I’m tired of crap. And while I’d kinda like to be done with this process, I’m making sure I take the time now, because I know if I don’t, later I’ll regret it.
And that opens up this question for all of you. When you put your online environment together, did you take the time to think through what you needed and how to support that, or did you download a wordpress theme from Themeforest, set the background color to puce, and announce to the world that you now exist?
Because in my research into what sites work and are most effective, it quickly became easy to see sites where a lot of work and thought went into design and construction (here’s two: QT Luong, and Trey Ratcliff) , and which ones someone threw up a WordPress theme, selected the defaults, loaded in a logo, and decided that was pretty good.
In most cases, those latter ones really aren’t. And I’m not willing to do that to my own site any longer.
So far, I have about 70 hours into this redesign. I’ll probably end up close to 200, if I include the two beasts I mentioned above. I don’t regret an hour of it, either. It’s been really — enlightening. And scary, in some ways. One of the things i plan on doing over the rest of the project is talking about some of the things i’ve found out, and some of the stuff I’m doing, because maybe it’ll help someone else down the path a little faster with a few less bumps and bruises. We’ll see.

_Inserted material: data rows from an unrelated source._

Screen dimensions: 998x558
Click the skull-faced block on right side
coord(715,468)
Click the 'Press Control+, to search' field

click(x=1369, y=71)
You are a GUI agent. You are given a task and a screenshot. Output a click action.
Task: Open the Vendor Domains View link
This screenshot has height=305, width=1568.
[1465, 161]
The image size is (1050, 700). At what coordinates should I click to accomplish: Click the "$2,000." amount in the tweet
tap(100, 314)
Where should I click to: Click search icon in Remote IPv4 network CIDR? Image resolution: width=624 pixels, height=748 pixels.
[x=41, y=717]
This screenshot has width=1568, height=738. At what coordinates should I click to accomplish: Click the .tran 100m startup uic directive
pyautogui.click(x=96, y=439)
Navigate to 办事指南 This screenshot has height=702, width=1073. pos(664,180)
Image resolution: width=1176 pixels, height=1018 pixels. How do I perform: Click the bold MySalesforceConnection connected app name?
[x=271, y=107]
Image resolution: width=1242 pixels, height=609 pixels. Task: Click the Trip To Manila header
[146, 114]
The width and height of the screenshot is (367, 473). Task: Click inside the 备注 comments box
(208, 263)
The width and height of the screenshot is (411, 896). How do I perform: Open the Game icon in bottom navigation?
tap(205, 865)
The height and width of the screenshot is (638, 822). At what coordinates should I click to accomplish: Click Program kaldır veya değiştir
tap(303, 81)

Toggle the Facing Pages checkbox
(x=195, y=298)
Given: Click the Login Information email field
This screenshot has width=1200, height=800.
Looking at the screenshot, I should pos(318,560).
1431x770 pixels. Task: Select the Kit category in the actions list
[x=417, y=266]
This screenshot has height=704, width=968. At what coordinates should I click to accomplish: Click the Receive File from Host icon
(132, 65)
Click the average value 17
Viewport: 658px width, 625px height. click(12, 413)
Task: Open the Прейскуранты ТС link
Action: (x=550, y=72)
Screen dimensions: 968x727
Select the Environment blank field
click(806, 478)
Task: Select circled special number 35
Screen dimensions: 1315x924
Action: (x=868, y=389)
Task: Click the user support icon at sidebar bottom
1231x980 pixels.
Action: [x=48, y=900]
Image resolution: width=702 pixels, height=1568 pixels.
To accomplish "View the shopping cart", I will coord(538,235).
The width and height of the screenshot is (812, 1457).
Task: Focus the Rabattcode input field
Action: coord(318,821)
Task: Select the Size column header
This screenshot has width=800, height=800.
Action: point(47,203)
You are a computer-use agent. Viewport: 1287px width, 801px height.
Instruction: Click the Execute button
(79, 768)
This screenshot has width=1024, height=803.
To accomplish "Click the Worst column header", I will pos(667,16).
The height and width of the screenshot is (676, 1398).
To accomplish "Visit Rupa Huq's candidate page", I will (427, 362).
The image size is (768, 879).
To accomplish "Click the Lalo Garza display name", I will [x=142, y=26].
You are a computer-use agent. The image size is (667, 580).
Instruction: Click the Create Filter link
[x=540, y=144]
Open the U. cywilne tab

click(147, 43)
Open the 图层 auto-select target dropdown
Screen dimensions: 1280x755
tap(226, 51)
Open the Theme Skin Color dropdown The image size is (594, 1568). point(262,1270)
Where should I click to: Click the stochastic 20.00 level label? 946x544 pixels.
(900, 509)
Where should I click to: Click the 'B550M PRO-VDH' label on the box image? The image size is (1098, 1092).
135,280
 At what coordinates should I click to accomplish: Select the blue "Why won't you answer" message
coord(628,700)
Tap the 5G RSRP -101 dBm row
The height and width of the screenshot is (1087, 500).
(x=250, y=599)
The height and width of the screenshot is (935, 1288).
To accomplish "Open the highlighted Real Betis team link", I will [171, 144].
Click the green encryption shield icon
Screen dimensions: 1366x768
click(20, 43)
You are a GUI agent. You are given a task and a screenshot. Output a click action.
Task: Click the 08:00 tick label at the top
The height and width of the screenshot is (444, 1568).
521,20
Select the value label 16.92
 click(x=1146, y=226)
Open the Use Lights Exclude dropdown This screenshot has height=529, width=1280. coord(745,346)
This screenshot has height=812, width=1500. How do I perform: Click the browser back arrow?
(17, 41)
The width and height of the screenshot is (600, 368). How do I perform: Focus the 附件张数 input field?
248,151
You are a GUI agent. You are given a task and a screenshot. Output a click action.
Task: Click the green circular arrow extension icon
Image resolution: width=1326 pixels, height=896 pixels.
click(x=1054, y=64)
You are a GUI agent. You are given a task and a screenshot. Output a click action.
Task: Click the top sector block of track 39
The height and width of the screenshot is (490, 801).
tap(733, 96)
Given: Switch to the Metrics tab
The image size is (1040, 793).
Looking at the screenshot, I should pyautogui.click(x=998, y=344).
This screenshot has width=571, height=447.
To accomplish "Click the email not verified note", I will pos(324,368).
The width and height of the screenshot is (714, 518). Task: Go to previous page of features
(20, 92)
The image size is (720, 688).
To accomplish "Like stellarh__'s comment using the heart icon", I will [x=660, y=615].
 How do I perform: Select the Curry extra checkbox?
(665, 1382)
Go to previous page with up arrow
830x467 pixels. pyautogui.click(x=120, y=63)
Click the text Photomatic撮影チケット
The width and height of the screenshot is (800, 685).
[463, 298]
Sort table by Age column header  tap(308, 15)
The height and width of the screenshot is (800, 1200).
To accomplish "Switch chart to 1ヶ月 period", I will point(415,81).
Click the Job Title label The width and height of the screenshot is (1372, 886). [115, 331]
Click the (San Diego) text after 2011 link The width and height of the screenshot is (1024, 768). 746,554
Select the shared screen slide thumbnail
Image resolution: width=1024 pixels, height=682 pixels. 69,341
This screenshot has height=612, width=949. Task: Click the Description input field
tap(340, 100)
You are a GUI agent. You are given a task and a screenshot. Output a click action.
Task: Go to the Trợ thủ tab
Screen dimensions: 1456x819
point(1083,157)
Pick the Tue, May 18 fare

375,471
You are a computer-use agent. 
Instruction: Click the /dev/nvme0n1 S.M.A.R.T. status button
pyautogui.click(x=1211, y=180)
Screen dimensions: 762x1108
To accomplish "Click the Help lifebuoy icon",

Oh, the new brand? believe it or not, we’re still working on it — logos, and such. The decision to rebrand to me was finalized three days ago — and a week ago, I would have laughed if someone had told me that’s what I was going to do, because I fully intended to brand around content, not personality. And the more I worked in that direction, the more I realized it created barriers and erected walls rather than building foundations. Any decision I made in that direction made one or more of the other options I’m considering harder, or impossible, to support without tearing down and rethinking things again. Which is stupid, if you can plan to avoid it.
And that’s why I say the obvious decision isn’t always the correct one, and why it’s important to take the time to make sure you figure out which is which.